%%

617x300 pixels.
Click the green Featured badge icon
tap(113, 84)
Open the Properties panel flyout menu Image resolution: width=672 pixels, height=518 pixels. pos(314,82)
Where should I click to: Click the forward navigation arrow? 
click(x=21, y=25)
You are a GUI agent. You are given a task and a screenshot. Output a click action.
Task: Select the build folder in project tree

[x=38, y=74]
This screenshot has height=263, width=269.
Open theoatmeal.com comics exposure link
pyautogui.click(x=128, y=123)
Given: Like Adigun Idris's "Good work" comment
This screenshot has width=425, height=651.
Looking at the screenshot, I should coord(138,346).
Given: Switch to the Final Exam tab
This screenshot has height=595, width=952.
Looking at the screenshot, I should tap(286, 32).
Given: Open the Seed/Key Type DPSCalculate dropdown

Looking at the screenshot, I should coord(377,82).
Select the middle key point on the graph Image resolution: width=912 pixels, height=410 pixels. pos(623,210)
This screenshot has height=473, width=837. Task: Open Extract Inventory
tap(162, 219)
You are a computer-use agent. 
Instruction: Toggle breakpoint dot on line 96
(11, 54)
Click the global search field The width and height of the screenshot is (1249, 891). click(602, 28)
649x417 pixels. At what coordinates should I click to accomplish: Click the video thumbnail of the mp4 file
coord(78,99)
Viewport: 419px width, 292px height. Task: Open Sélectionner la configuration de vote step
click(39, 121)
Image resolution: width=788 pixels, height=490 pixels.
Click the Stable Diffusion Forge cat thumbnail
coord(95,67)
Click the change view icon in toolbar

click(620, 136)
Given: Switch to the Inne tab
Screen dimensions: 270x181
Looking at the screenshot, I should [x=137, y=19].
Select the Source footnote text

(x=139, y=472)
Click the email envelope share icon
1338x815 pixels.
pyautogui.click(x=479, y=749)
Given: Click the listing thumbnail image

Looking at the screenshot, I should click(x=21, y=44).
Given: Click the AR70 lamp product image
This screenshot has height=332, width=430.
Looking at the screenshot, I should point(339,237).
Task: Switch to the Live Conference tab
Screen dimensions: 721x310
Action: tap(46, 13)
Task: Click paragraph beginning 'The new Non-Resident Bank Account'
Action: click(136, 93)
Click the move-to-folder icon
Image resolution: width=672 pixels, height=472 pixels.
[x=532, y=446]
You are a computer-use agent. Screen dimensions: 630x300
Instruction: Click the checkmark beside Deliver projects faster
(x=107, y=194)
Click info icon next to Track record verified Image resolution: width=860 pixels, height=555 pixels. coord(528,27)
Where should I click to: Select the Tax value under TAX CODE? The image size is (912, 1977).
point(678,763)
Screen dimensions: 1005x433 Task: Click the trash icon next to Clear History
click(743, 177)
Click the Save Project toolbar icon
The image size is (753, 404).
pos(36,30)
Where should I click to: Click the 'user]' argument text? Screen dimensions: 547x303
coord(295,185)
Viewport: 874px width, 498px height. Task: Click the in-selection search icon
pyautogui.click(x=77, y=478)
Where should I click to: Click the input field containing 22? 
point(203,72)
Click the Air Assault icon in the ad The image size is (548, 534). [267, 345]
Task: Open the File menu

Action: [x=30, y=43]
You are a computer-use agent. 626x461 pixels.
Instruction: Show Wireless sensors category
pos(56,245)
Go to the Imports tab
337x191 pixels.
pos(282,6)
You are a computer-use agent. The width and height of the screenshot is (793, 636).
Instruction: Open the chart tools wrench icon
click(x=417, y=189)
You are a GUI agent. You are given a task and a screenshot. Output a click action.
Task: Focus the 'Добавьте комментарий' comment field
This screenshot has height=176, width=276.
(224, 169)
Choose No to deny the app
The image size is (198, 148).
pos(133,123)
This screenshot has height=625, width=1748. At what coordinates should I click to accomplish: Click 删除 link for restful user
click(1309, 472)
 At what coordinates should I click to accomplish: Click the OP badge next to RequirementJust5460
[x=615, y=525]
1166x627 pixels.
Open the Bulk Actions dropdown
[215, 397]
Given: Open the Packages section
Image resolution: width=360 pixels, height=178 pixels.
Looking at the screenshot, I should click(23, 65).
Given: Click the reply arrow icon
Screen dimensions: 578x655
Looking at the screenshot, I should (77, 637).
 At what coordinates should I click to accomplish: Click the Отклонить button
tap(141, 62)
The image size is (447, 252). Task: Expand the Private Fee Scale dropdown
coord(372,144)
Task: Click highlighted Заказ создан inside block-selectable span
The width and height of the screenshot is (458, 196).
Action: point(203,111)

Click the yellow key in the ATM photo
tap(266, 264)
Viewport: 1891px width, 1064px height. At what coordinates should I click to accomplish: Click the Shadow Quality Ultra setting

%%

-- TASK STATEMENT --
Word for word, give the whole listing again.

-- PROBLEM SOLUTION --
617x300 pixels.
Click the green Featured badge icon
tap(113, 84)
Open the Properties panel flyout menu Image resolution: width=672 pixels, height=518 pixels. pos(314,82)
Where should I click to: Click the forward navigation arrow? 
click(x=21, y=25)
You are a GUI agent. You are given a task and a screenshot. Output a click action.
Task: Select the build folder in project tree

[x=38, y=74]
This screenshot has height=263, width=269.
Open theoatmeal.com comics exposure link
pyautogui.click(x=128, y=123)
Given: Like Adigun Idris's "Good work" comment
This screenshot has width=425, height=651.
Looking at the screenshot, I should coord(138,346).
Given: Switch to the Final Exam tab
This screenshot has height=595, width=952.
Looking at the screenshot, I should tap(286, 32).
Given: Open the Seed/Key Type DPSCalculate dropdown

Looking at the screenshot, I should coord(377,82).
Select the middle key point on the graph Image resolution: width=912 pixels, height=410 pixels. pos(623,210)
This screenshot has height=473, width=837. Task: Open Extract Inventory
tap(162, 219)
You are a computer-use agent. 
Instruction: Toggle breakpoint dot on line 96
(11, 54)
Click the global search field The width and height of the screenshot is (1249, 891). click(602, 28)
649x417 pixels. At what coordinates should I click to accomplish: Click the video thumbnail of the mp4 file
coord(78,99)
Viewport: 419px width, 292px height. Task: Open Sélectionner la configuration de vote step
click(39, 121)
Image resolution: width=788 pixels, height=490 pixels.
Click the Stable Diffusion Forge cat thumbnail
coord(95,67)
Click the change view icon in toolbar

click(620, 136)
Given: Switch to the Inne tab
Screen dimensions: 270x181
Looking at the screenshot, I should [x=137, y=19].
Select the Source footnote text

(x=139, y=472)
Click the email envelope share icon
1338x815 pixels.
pyautogui.click(x=479, y=749)
Given: Click the listing thumbnail image

Looking at the screenshot, I should click(x=21, y=44).
Given: Click the AR70 lamp product image
This screenshot has height=332, width=430.
Looking at the screenshot, I should point(339,237).
Task: Switch to the Live Conference tab
Screen dimensions: 721x310
Action: tap(46, 13)
Task: Click paragraph beginning 'The new Non-Resident Bank Account'
Action: click(136, 93)
Click the move-to-folder icon
Image resolution: width=672 pixels, height=472 pixels.
[x=532, y=446]
You are a computer-use agent. Screen dimensions: 630x300
Instruction: Click the checkmark beside Deliver projects faster
(x=107, y=194)
Click info icon next to Track record verified Image resolution: width=860 pixels, height=555 pixels. coord(528,27)
Where should I click to: Select the Tax value under TAX CODE? The image size is (912, 1977).
point(678,763)
Screen dimensions: 1005x433 Task: Click the trash icon next to Clear History
click(743, 177)
Click the Save Project toolbar icon
The image size is (753, 404).
pos(36,30)
Where should I click to: Click the 'user]' argument text? Screen dimensions: 547x303
coord(295,185)
Viewport: 874px width, 498px height. Task: Click the in-selection search icon
pyautogui.click(x=77, y=478)
Where should I click to: Click the input field containing 22? 
point(203,72)
Click the Air Assault icon in the ad The image size is (548, 534). [267, 345]
Task: Open the File menu

Action: [x=30, y=43]
You are a computer-use agent. 626x461 pixels.
Instruction: Show Wireless sensors category
pos(56,245)
Go to the Imports tab
337x191 pixels.
pos(282,6)
You are a computer-use agent. The width and height of the screenshot is (793, 636).
Instruction: Open the chart tools wrench icon
click(x=417, y=189)
You are a GUI agent. You are given a task and a screenshot. Output a click action.
Task: Focus the 'Добавьте комментарий' comment field
This screenshot has height=176, width=276.
(224, 169)
Choose No to deny the app
The image size is (198, 148).
pos(133,123)
This screenshot has height=625, width=1748. At what coordinates should I click to accomplish: Click 删除 link for restful user
click(1309, 472)
 At what coordinates should I click to accomplish: Click the OP badge next to RequirementJust5460
[x=615, y=525]
1166x627 pixels.
Open the Bulk Actions dropdown
[215, 397]
Given: Open the Packages section
Image resolution: width=360 pixels, height=178 pixels.
Looking at the screenshot, I should click(23, 65).
Given: Click the reply arrow icon
Screen dimensions: 578x655
Looking at the screenshot, I should (77, 637).
 At what coordinates should I click to accomplish: Click the Отклонить button
tap(141, 62)
The image size is (447, 252). Task: Expand the Private Fee Scale dropdown
coord(372,144)
Task: Click highlighted Заказ создан inside block-selectable span
The width and height of the screenshot is (458, 196).
Action: point(203,111)

Click the yellow key in the ATM photo
tap(266, 264)
Viewport: 1891px width, 1064px height. At what coordinates should I click to accomplish: Click the Shadow Quality Ultra setting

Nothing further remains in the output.